We also want to update main to actually call clear_screen. We only want to clear the screen once at startup, since we're not accounting for the screen's refresh rate just yet. For now, we just create a new label for the spin loop below it.

main:
  // ...Elided Video Interface initialization...

  li a0, 0x00220022 // Some kind of blue, stored twice
  jal clear_screen
  nop

_main_loop:
  j _main_loop
  nop

With this we find ourselves at the moment of truth. It's time to run our humble program on some actual hardware. We build the ROM file, transfer it over to the console, and…

We've produced some visually stunning graphics! If we want to visualize the previously-mentioned screen-scaling too, an easy test is to draw a square and observe its proportions.

// Again, use the RDP for drawing instead of this!

draw_square: // (a0 = minx, a1 = miny, a2 = dim, a3 = color)
  // dest = FRAMEBUFFER_ADDRESS +
  //   (((FRAMEBUFFER_WIDTH * miny) + minx) * BYTES_PER_PIXEL)

  la t0, FRAMEBUFFER_ADDRESS
  li t1, FRAMEBUFFER_WIDTH
  mul t1, t1, a1
  add t1, t1, a0
  li t2, BYTES_PER_PIXEL
  mul t1, t1, t2
  add t0, t0, t1

  li t3, 0 // y = 0

_draw_rectangle_loop_y:
  // if y >= dim, break
  bge t3, a2, _draw_rectangle_loop_y_done
  nop

  li t2, 0 // x = 0

_draw_rectangle_loop_x:
  // if x >= dim, break
  bge t2, a2, _draw_rectangle_loop_x_done
  nop

  // dest = dest_row + (x * BYTES_PER_PIXEL)
  li t6, BYTES_PER_PIXEL
  mul t6, t6, t2
  add t6, t6, t0

  // Store the pixel color at dest.
  sh a3, (t6)

  addi t2, t2, 1 // x++

  j _draw_rectangle_loop_x
  nop

_draw_rectangle_loop_x_done:
  // dest_row += stride
  addi t0, t0, FRAMEBUFFER_WIDTH * BYTES_PER_PIXEL

  addi t3, t3, 1 // y++

  j _draw_rectangle_loop_y
  nop

_draw_rectangle_loop_y_done:
  jr ra
  nop

This somewhat ugly but hopefully legible code is a direct translation of a pair of nested c-style for loops that iterate over the rows and columns of the square. This could be optimized quite a bit, but again this is just test code that we don't have a reason to speed up yet. We want to call draw_square between the screen clear and main loop. Again, we're just drawing once at startup, not on every iteration of the loop.
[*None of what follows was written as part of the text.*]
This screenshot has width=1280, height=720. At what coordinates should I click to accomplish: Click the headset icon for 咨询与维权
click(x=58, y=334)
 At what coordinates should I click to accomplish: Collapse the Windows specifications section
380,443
// ...Elided screen clear...

li a0, 30 // minx value
li a1, 30 // miny value
li a2, 15 // dim value
li a3, 0xFF00FF00 // color (yellow)
jal draw_square
nop

// ...Elided main loop...

With this, we can observe that our square is drawn with equal width and height values. Additionally, halving the scale values doubles the square's respective dimensions, and vice versa. This implies that despite our imperfect understanding, we at least appear to be supplying the correct values.
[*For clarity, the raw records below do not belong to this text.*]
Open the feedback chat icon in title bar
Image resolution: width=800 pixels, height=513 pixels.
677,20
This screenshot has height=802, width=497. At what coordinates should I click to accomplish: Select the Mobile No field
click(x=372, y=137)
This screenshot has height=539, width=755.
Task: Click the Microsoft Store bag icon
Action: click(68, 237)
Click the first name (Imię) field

And with that, we have in fact accomplished the goal we set at the beginning: we've produced and executed a program on the Nintendo 64.

Of course, we haven't quite fulfilled the promise of the title at the top of this page. Can we convince our Nintendo 64 to say hello?
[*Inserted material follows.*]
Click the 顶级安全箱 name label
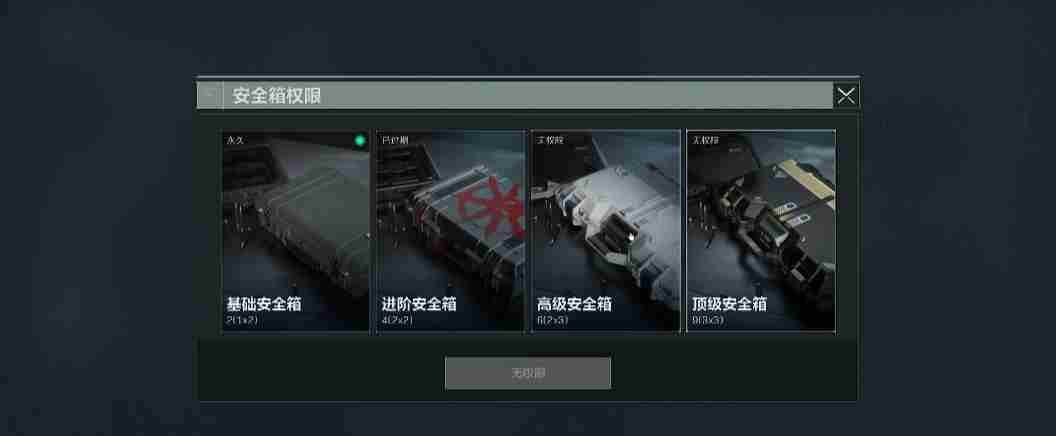The height and width of the screenshot is (436, 1056). [729, 304]
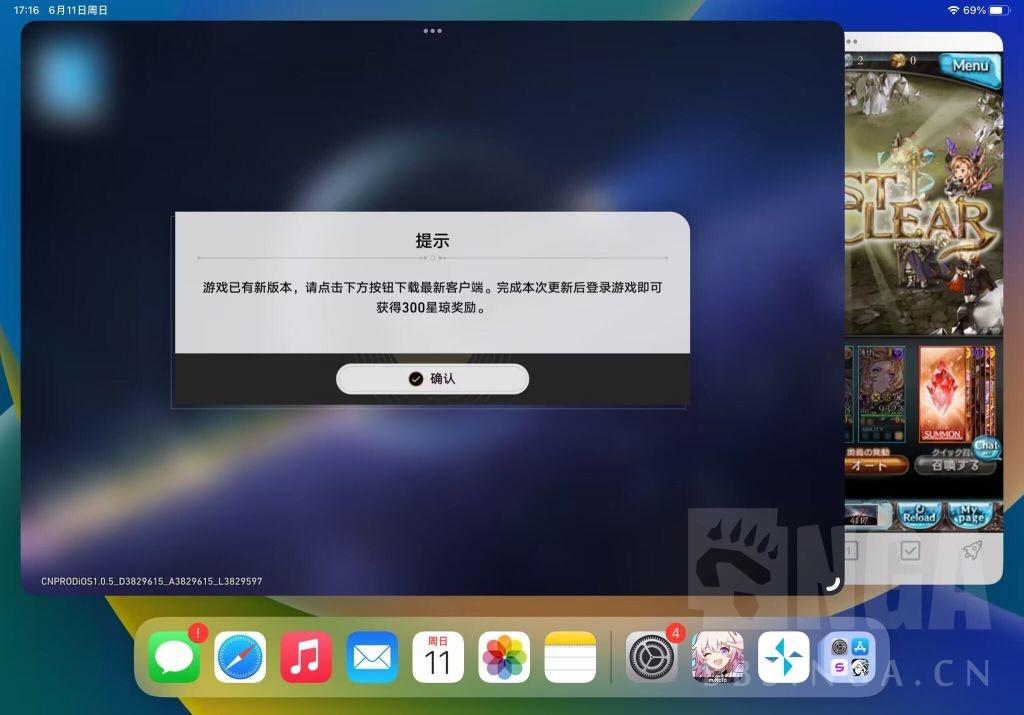Open Messages from the dock
1024x715 pixels.
(x=173, y=657)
This feels like a fine cliffhanger on which to pause. So where do we want to go from here?

A reasonable next step is to load up and display a minimal bitmap font. While that would be functional, it ignores the emotional core behind our decision to work with the Nintendo 64 in the first place: heart-felt appreciation of bad 3D graphics.

Thus we must lift the veil upon the Nintendo 64's Reality Coprocessor. The RCP, which we touched briefly when configuring the Video Interface, actually comprises two distinct processors: the Reality Signal Processor (RSP) and the Reality Display Processor (RDP). These chips are intended to do a lot of the computational heavy lifting across a variety of specialized tasks. They're pretty important for any sort of real 3D development on the N64.

We haven't exactly reached the fun part of this project yet (3D), let alone achieved the baseline level of interactivity to call this a game. Despite this, I'm pretty satisfied with our nascent efforts to talk to an old piece of hardware, which I think I now understand a little better.

We'll see when I feel like picking this up at some unspecified future point in time. Maybe I'll even write about it.